Create iterator to sample batches from the dataset.

Build the Model

Next, we'll load the pre-trained model, making sure to load the same model as we did for the tokenizer.

Next, we'll define our actual model.

Instead of using an embedding layer to get embeddings for our text, we'll be using the pre-trained transformer model. These embeddings will then be fed into a GRU to produce a prediction for the sentiment of the input sentence. We get the embedding dimension size (called the hidden_size) from the transformer via its config attribute. The rest of the initialization is standard.

Within the forward pass, we wrap the transformer in a no_grad to ensure no gradients are calculated over this part of the model. The transformer actually returns the embeddings for the whole sequence as well as a pooled output. The documentation states that the pooled output is "usually not a good summary of the semantic content of the input, you’re often better with averaging or pooling the sequence of hidden-states for the whole input sequence", hence we will not be using it. The rest of the forward pass is the standard implementation of a recurrent model, where we take the hidden state over the final time-step, and pass it through a linear layer to get our predictions. When using a bidrectional GRU, we concatenate the final step of the forward and backward direction

Next, we create an instance of our model. You need to select hyperparameters.
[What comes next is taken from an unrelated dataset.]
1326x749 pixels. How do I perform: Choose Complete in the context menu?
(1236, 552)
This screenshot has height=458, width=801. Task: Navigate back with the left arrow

In order to freeze BERT paramers (not train them) we need to set their requires_grad attribute to False. To do this, we simply loop through all of the named_parameters in our model and if they're a part of the bert transformer model, we set requires_grad = False.

Train the Model

As is standard, we define our optimizer and criterion (loss function).

Next, we'll define functions for: calculating accuracy, performing a training epoch, performing an evaluation epoch and calculating how long a training/evaluation epoch takes.

Finally, we'll train our model.

Please train your model such that it reaches 90% validation accuracy. This is possible to accomplish within 15 minutes of training on GPU with the correct implementation and hyperparameters. Feel free to adjust the hyperparameters defined above in order to get the desired performance. Your points received will scale linearly from 0 for 50% accuracy to 8 for at least 90% accuracy.

Load up the parameters that gave us the best validation loss and try these on the test set

Inference

We'll then use the model to test the sentiment of some sequences. We tokenize the input sequence, trim it down to the maximum length, add the special tokens to either side, convert it to a tensor, add a fake batch dimension and then pass it through our model. Feel free to add more test cases!

Conceptual Questions

  1. Why is the residual connection is crucial in the Transformer architecture? [5 points]

Residual connections help the network train by allowing gradients to flow through the networks directly without passing nonlinear activation. Also it helps to retain original information.

  1. Why is Layer Normalization important in the Transformer architecture? [5 points]

Layer normalizations are used to stabilize the network. And it can reduce training time. It also plays important role in controlling the gradient scales and reduces internal covariance shift.

  1. Why do we use the scaling factor of $1/\sqrt{d_k}$ in Scaled Dot Product Attention? If we remove it, what is going to happen? [5 points]

Scaling factor prevents the dot product value from being too large. If we don’t multiply scaling factor, the gradient value(of softmax) will be extremely small, and it will cause gradient vanishing problem.